Re: [PATCH 1/2] mm: Take all anon_vma locks in anon_vma_lock

Previous thread: [PATCH 2/2] mm: fix race between shift_arg_pages and rmap_walk by Rik van Riel on Monday, May 3, 2010 - 9:19 am. (3 messages)

Next thread: [PATCH 0/2] Fix migration races in rmap_walk() V4 by Rik van Riel on Monday, May 3, 2010 - 9:17 am. (1 message)
From: Rik van Riel
Date: Monday, May 3, 2010 - 9:18 am

From: Rik van Riel <riel@redhat.com>

Both the page migration code and the transparent hugepage patches expect
100% reliable rmap lookups and use page_lock_anon_vma(page) to prevent
races with mmap, munmap, expand_stack, etc.

Specifically, try_to_unmap indirectly calls vma_address, which uses the
difference between vma->vm_start and vma->vm_pgoff, which can race when a
stack is expanded downwards.  VMA splitting and merging present similar
issues.

With the new anon_vma code, one VMA can be attached to multiple anon_vmas,
however mmap, munmap, expand_stack and others only took one anon_vma->lock.
This patch changes things so we take the anon_vma locks for all of the
anon_vmas attached to a VMA in the code that try_to_unmap would otherwise
race against: mmap, munmap, expand_stack, etc. 

Unfortunately, this leads to a lock ordering conflict with the page_table_lock,
which protected the "same_vma" list in the anon_vma_chain.  Replacing that
lock with a new lock (mm->anon_vma_chain_lock), which is taken higher up in
the mm locking hierarchy, solves that issue.  This changes the locking rules
for the "same_vma" list to be either mm->mmap_sem for write, or mm->mmap_sem
for read plus the new mm->anon_vma_chain lock.  This limits the place where
the new lock is taken to 2 locations - anon_vma_prepare and expand_downwards.

Document the locking rules for the same_vma list in the anon_vma_chain and
remove the anon_vma_lock call from expand_upwards, which does not need it.

Signed-off-by: Rik van Riel <riel@redhat.com>
Signed-off-by: Mel Gorman <mel@csn.ul.ie>
Reviewed-by: Minchan Kim <minchan.kim@gmail.com>
Acked-by: Andrea Arcangeli <aarcange@redhat.com>

diff --git a/include/linux/mm_types.h b/include/linux/mm_types.h
index b8bb9a6..a0679c6 100644
--- a/include/linux/mm_types.h
+++ b/include/linux/mm_types.h
@@ -239,6 +239,7 @@ struct mm_struct {
 	int map_count;				/* number of VMAs */
 	struct rw_semaphore mmap_sem;
 	spinlock_t page_table_lock;		/* Protects page tables and ...
From: Linus Torvalds
Date: Monday, May 3, 2010 - 9:41 am

Pretty much same comments as for the other one.
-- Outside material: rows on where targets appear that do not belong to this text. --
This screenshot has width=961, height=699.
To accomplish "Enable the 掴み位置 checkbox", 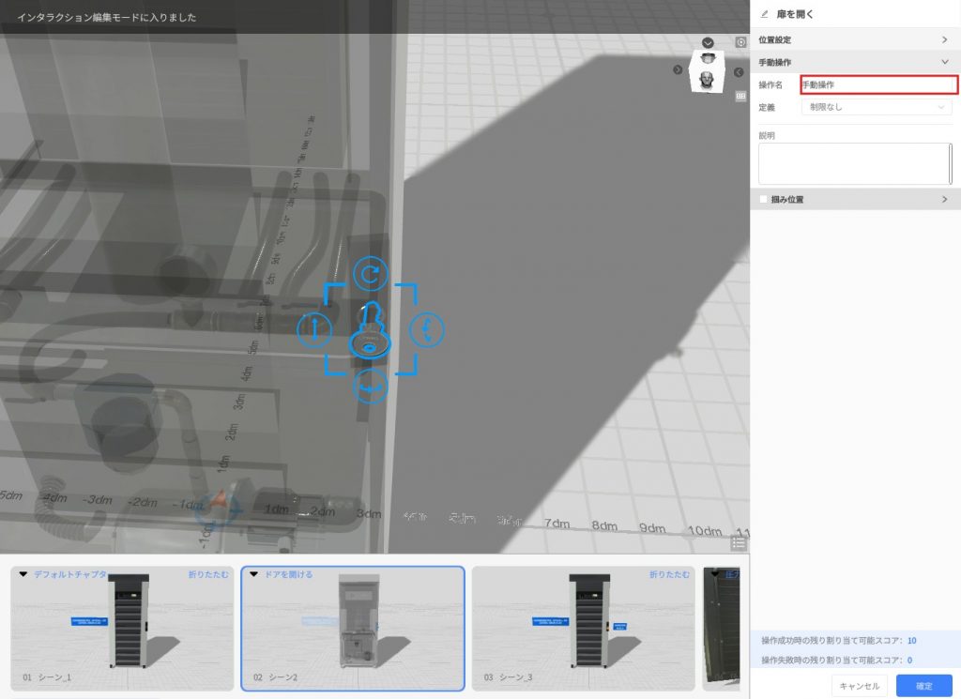I will [764, 199].
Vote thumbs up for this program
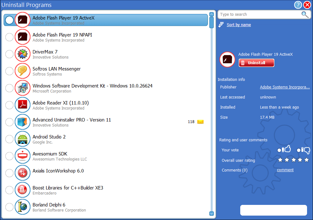The image size is (313, 220). tap(284, 150)
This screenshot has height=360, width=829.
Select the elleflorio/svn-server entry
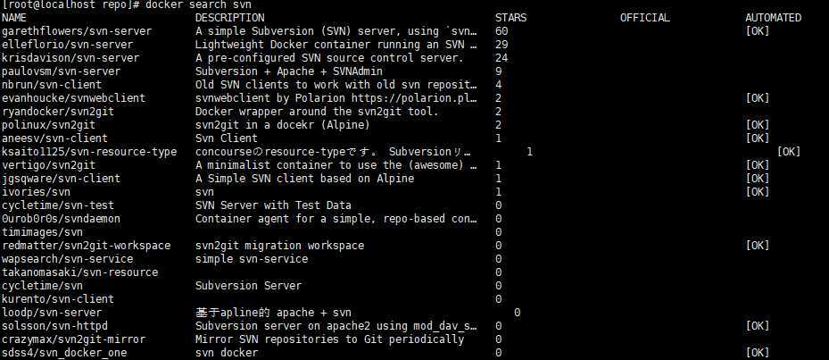(67, 45)
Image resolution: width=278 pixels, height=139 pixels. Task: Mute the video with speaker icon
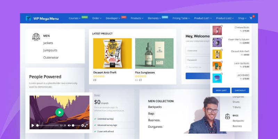coord(69,125)
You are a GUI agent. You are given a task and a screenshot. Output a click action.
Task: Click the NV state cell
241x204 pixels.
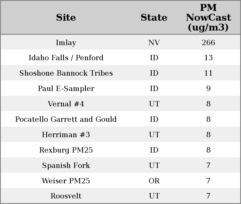[154, 42]
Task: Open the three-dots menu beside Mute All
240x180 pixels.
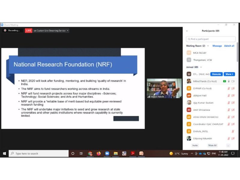Action: [228, 145]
Why are we pandering to 
the case that is/should be unusual?

		Linus
--

From: Rik van Riel
Date: Monday, May 3, 2010 - 9:53 am

In this case, because the fix from the migration side is
difficult and fragile, while fixing things from the mmap
side is straightforward.

I believe the overhead of patch 1/2 should be minimal
as well, because the locks we take are the _depth_ of
the process tree (truncated every exec), not the width.


As for patch 2/2, Mel has an alternative approach for that:

http://lkml.org/lkml/2010/4/30/198

Does Mel's patch seem more reasonable to you?

-- 
All rights reversed
--

From: Linus Torvalds
Date: Monday, May 3, 2010 - 10:17 am

Quite frankly, I think it's totally insane to walk a list of all 
anon_vma's that are associated with one vma, just to lock them all.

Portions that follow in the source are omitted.